The pancreatic cyst can be congenital or acquired and can be subclassified depending on the epithelium lining the cyst. Congenital pancreatic cysts may present as solitary, multiple, or alimentary tract duplications. Von Hippel-Lindau syndrome, trisomy 9, tuberous sclerosis, Meckel-Gruber syndrome, and polycystic kidney disease have been associated with multiple congenital cysts. These cysts may be numerous and can transform the pancreas into a cystic mass (Gazelle et al. 1998; Baker et al. 1990) (Fig. 4.18d,e).
Solitary congenital cysts may be the least common cystic pancreatic lesion, with only 25 documented cases having been reported. Two additional patients were identified on prenatal US scan. Patients with pancreatic cysts may present with an asymptomatic mass upon physical examination or a symptomatic mass with abdominal distension.

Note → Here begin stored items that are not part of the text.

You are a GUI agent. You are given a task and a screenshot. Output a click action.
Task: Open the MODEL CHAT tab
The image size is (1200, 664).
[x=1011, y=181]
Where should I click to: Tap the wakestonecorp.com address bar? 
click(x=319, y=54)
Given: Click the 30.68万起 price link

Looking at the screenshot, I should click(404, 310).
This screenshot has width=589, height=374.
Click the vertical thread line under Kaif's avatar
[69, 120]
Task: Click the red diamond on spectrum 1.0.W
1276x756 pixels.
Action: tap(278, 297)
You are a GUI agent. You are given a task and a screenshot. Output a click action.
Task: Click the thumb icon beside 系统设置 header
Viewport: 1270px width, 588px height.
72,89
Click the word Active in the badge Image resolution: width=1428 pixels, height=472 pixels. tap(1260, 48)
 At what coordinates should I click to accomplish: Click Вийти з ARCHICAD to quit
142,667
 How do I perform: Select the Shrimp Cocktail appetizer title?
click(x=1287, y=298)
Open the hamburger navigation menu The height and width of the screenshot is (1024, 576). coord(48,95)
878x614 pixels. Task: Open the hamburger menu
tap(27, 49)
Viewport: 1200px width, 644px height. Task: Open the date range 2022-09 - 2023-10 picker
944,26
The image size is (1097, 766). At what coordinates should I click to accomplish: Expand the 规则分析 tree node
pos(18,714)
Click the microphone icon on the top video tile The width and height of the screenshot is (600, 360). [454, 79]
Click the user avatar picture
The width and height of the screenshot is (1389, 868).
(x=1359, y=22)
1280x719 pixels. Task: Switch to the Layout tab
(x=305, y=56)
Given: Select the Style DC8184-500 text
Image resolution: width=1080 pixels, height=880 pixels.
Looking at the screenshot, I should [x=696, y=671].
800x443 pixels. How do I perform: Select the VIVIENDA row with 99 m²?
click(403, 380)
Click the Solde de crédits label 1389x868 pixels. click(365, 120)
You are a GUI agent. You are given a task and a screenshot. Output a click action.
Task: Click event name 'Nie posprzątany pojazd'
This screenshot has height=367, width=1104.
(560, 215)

CT and US may demonstrate a low attenuating lesion or an anechoic defect typically located in the tail of the pancreas. This lesion can be unilocular or multilocular with multiple septae. The differential diagnosis includes cyst of renal origin, as well as choledochal, mesenteric, ovarian, and urachal cysts. ERCP and HIDA scans can be used to identify communication with the pancreatic duct or biliary tree.
On the other hand, pancreatic pseudocysts represent the most common cystic masses in the pancreas. Pseudocysts are usually fluid collections with a thick wall that arise secondary to infections or trauma. Differentiation between a true cyst and a pseudocyst by imaging is very difficult and can only be done by microscopic examination.